In addition, FESI could facilitate a “Bring Your Own Power” prize award that is a combination of public, private, and philanthropic funds that data center developers can match to contract for new, additional zero-emission electricity generated locally that covers twice as much as the data center uses annually. For data centers committing to this “Smart AI Fast Lane” process, both the data center and the clean energy supply would receive accelerated priority in the interconnection queue and technical assistance from National Laboratories. This leverages economies of scale for projects, lowers the cost of locally-generated clean electricity, and gets clean energy connected to the grid quicker.
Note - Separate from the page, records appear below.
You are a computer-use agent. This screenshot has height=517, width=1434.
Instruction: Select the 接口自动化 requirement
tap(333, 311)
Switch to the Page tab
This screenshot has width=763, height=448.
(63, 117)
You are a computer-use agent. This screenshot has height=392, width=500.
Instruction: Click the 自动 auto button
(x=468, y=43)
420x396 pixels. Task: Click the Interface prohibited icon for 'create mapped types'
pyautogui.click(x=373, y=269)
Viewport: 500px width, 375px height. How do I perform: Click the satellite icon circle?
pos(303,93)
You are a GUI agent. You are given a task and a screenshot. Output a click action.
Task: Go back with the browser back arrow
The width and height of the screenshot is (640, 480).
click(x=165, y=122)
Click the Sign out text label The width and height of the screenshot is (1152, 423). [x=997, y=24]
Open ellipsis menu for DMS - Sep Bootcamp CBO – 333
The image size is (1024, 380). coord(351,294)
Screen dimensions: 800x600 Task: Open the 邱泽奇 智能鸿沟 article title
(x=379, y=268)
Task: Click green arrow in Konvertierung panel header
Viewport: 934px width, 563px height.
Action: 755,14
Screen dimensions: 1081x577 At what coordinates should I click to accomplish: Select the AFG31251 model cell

Prize resources would support a “connect and manage” interconnection approach to cover 75% of the costs of any required infrastructure for local clean power projects resulting from the project. FESI prize resources could further supplement these payments to upgrade electrical infrastructure in areas of national need for new electricity supplies to maintain electricity reliability. These include areas assessed by the North American Reliability Corporation to have a high risk of an electricity shortfall in the coming years, such as the Upper Midwest or Gulf Coast, or areas with an elevated risk such as California, the Great Plains, Texas, the Mid-Atlantic, or the Northeast.
Recommendation 2. Create an Efficiency Prize To Establish World-Leading Energy and Water Efficiency at AI Data Centers
Data centers have different design configurations that affect how much energy and water are needed to operate. Data centers use electricity for computing, but also for the cooling systems needed for computing equipment, and there are innovation opportunities to increase the efficiency of both. One historical measure of AI data center energy efficiency is Power Use Effectiveness (PUE), which is the total facility annual energy use, divided by the computing equipment annual energy use, with values closer to 1.0 being more efficient. Similarly, Water Use Effectiveness (WUE) is measured as total annual water use divided by the computing equipment annual energy use, with closer to zero being more efficient. We should continue to push for improvement in PUE and WUE, but these are incomplete current metrics to drive deep innovation because they do nor reflect how much computing power is provided and do not assess impacts in the broader infrastructure energy system. While there have been multiple different metrics for data center energy efficiency proposed over the past several years, what is important for innovation is to improve the efficiency of how much AI computing work we get for the amount of energy and water used. Just like efficiency in a car is measured in miles per gallon (MPG), we need to measure the “MPG” of how AI data centers perform work and then create incentives and competition for continuous improvements. There could be different metrics for different types of AI training and inference workloads, but a starting point could be the tokens per kilowatt-hour of electricity used. A token is a word or portion of a word that AI foundation models use for analysis. Another way could be to measure the efficiency of computing performance, or FLOPS, per kilowatt-hour. The more analysis an AI model or data center can perform using the same amount of energy, the more energy efficient it is.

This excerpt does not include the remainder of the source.